╭─ VORLIEGENDER TEXT
Karriereschub durch wissenschaftlichen Austausch
Das Austauschprogramm für Medizinische Systembiologie des Max Delbrück Center (MDC Exchange Program in Medical Systems Biology, früher MDC-NYU Exchange Program) wurde 2009 ins Leben gerufen, um die nächste Generation von Systembiolog*innen auszubilden. Zehn Promovierende können bis zu zwei Jahre am Center for Genomics and Systems Biology der New York University (NYU) oder an der MRC Human Genetics Unit der University of Edinburgh, einer neueren Partnerinstitution des Austauschprogramms, forschen und studieren.
Im Interview berichtet Yun-Hsuan Huang, Doktorandin im vierten Jahr in der Arbeitsgruppe „Allosteric Proteomics“ von Dr. Ilaria Piazza, über ihre Erfahrungen im Labor von Professor Nick Gilbert, dem Leiter der Arbeitsgruppe „Chromatin Structure and Genome Integrity Research“ an der University of Edinburgh.
Der Austausch hat mir eine ganz neue Sicht- und Denkweise eröffnet.
Wie hast du zum ersten Mal von dem Austauschprogramm erfahren?
Yun-Hsuan Huang: Ich bin darauf gestoßen, als ich mich für das PhD-Programm des Max Delbrück Center beworben habe. Es wurde in den Unterlagen erwähnt und es gab eine eigene Website, die erklärte, was das Programm bietet und wie es funktioniert.
╰─
» ZU LÖSENDE AUFGABEN:
1. Kopieren Sie aus dem Text zum Austauschprogramm die Stelle, die mit „Karriereschub durch wissenschaftlichen“ einsetzt und sich bis einschließlich „forschen und studieren.“ erstreckt.
2. Übertragen Sie den Satz „Der Austausch hat mir eine ganz neue Sicht- und Denkweise eröffnet.“ aus dem Text zum Austauschprogramm ins Englische.
Die nachstehenden Zeilen stammen aus einer anderen Quelle.
╭─ BEREITGESTELLTES MATERIAL
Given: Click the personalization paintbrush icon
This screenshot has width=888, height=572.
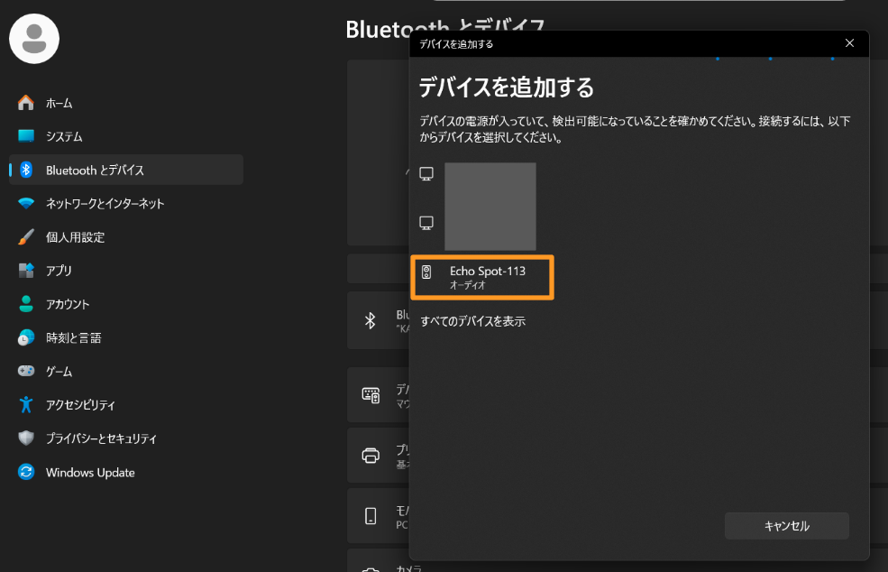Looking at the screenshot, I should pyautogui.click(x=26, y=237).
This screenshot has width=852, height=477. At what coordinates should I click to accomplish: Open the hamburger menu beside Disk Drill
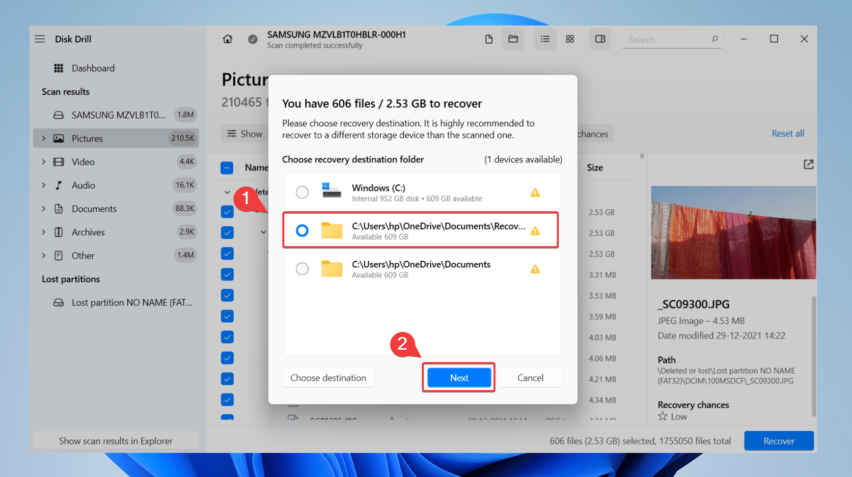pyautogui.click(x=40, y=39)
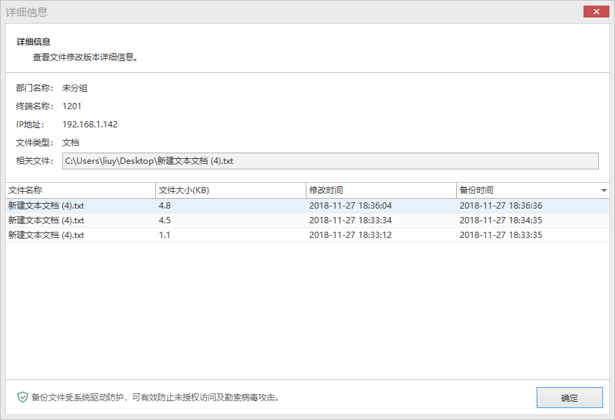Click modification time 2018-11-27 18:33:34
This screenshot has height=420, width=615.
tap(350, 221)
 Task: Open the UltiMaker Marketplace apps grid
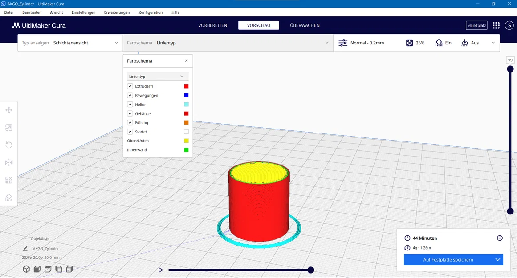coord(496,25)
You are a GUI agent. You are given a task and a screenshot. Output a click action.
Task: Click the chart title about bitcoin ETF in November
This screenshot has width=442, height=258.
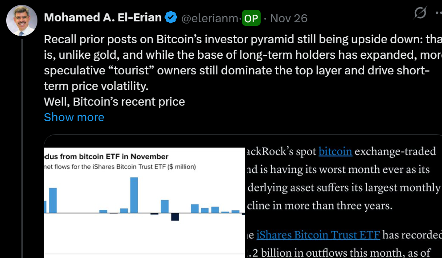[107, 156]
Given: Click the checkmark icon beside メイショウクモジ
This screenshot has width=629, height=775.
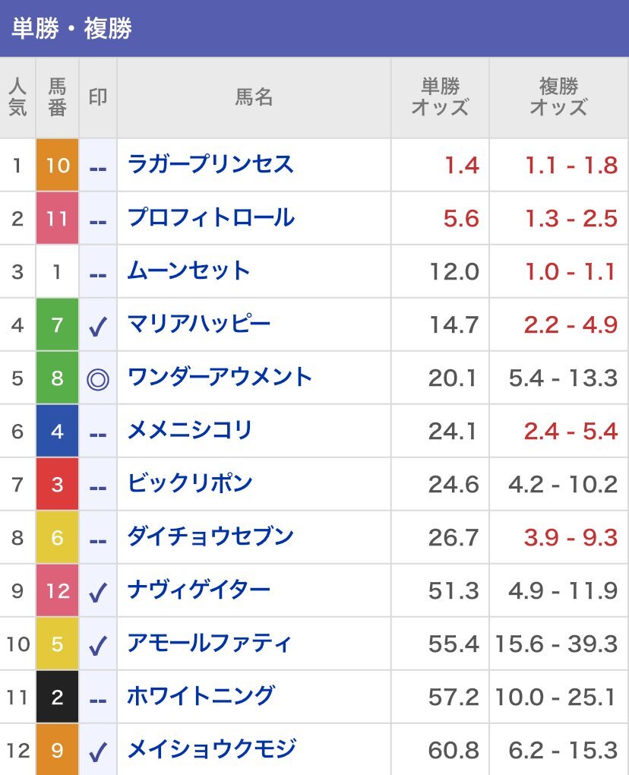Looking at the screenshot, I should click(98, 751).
╰─
╭─ BEREITGESTELLTES MATERIAL
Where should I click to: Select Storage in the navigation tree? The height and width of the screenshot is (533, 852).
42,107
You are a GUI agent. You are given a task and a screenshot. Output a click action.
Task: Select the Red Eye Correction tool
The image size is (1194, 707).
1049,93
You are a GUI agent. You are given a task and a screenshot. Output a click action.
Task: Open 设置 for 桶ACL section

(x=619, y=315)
╰─
» ANTWORTEN IN REIHENFOLGE:
1.
Karriereschub durch wissenschaftlichen Austausch
Das Austauschprogramm für Medizinische Systembiologie des Max Delbrück Center (MDC Exchange Program in Medical Systems Biology, früher MDC-NYU Exchange Program) wurde 2009 ins Leben gerufen, um die nächste Generation von Systembiolog*innen auszubilden. Zehn Promovierende können bis zu zwei Jahre am Center for Genomics and Systems Biology der New York University (NYU) oder an der MRC Human Genetics Unit der University of Edinburgh, einer neueren Partnerinstitution des Austauschprogramms, forschen und studieren.

2. The exchange opened up an entirely new way of seeing and thinking for me.